While the term “value” defies clear-cut definitions and an identifiable number of associations, its study has increasingly come into being as a separate field. In 2011, the Modern Language Quarterly edited a special issue around the notion of ‘literary value’; in 2013, the scholarly journal Valuation Studies published its first issue; in 2015, Lamont, Beljean, and Chong called for a ‘post-Bourdieusian sociology of valuation and evaluation’; in 2017, Nathalie Heinich published Des valeurs: Une approche sociologique, an attempt to systematise theories and definitions of the notion of value and a programmatic call for an ‘axiological sociology’. Her book inspired a lively discussion, published in a 2020 special issue of the journal Cultural Sociology. “Value”, it seems, has come into being as an object of study, inspiring the constitution of its own temporal community within the academic universe of the twenty-first century.

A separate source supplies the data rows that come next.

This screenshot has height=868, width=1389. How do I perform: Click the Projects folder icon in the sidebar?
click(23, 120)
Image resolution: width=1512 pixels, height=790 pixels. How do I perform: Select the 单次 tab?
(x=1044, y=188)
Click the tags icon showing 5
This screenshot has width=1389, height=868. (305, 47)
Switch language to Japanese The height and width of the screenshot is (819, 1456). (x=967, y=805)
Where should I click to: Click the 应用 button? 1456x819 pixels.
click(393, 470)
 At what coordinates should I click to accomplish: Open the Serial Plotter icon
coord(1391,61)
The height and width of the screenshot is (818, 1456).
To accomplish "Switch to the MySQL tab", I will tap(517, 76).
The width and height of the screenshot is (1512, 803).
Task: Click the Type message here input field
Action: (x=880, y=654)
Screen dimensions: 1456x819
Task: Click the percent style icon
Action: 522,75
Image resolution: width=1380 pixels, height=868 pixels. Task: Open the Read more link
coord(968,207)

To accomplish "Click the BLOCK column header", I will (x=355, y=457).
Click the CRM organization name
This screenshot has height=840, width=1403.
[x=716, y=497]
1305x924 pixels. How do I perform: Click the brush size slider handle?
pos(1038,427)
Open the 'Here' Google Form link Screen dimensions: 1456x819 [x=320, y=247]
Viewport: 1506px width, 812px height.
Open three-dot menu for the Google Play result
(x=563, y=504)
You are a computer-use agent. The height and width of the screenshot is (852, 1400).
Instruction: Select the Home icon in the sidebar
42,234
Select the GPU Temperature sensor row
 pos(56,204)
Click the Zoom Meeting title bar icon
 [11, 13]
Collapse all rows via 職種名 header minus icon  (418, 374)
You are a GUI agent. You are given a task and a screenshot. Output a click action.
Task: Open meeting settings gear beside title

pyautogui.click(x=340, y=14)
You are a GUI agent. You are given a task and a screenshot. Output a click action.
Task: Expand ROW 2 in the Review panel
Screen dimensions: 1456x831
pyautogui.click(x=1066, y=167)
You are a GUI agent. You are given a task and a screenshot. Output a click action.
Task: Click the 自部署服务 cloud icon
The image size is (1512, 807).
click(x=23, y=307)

While studying value has become a value in itself, the meaning of the concept tends to become increasingly blurry. As the initiators of the Valuation Studies journal cautioned in their first editorial, the term is a tricky one:
State it broadly, and valuation becomes everything and its study meets the entire field of the social sciences and humanities. State it narrowly, and the study of valuation as a social practice becomes the business of a handful of contributions locked up inside a closed and abstruse field of inquiry. Full reference in Zotero Library
Hence, while there is a desire to narrow “value” down, to make it intelligible as a clearly defined object of study, the concept itself seems to flee in all directions, resisting any simple attempts at definition and conceptualisation. One crucial difference in discourses on value is the one between moral and economic approaches that have been shaped by nineteenth-century ideas of ethical values and the development of a political economy, respectively. Both dimensions of values interpenetrated each other, a fact with repercussions for today’s discussions of works of literature, which function as both artworks, subject to discussions and statements on value, and commodities with specific values of exchange. To interrogate the relation between these dimensions is one of the biggest challenges when using value as a keyword for the study of literature.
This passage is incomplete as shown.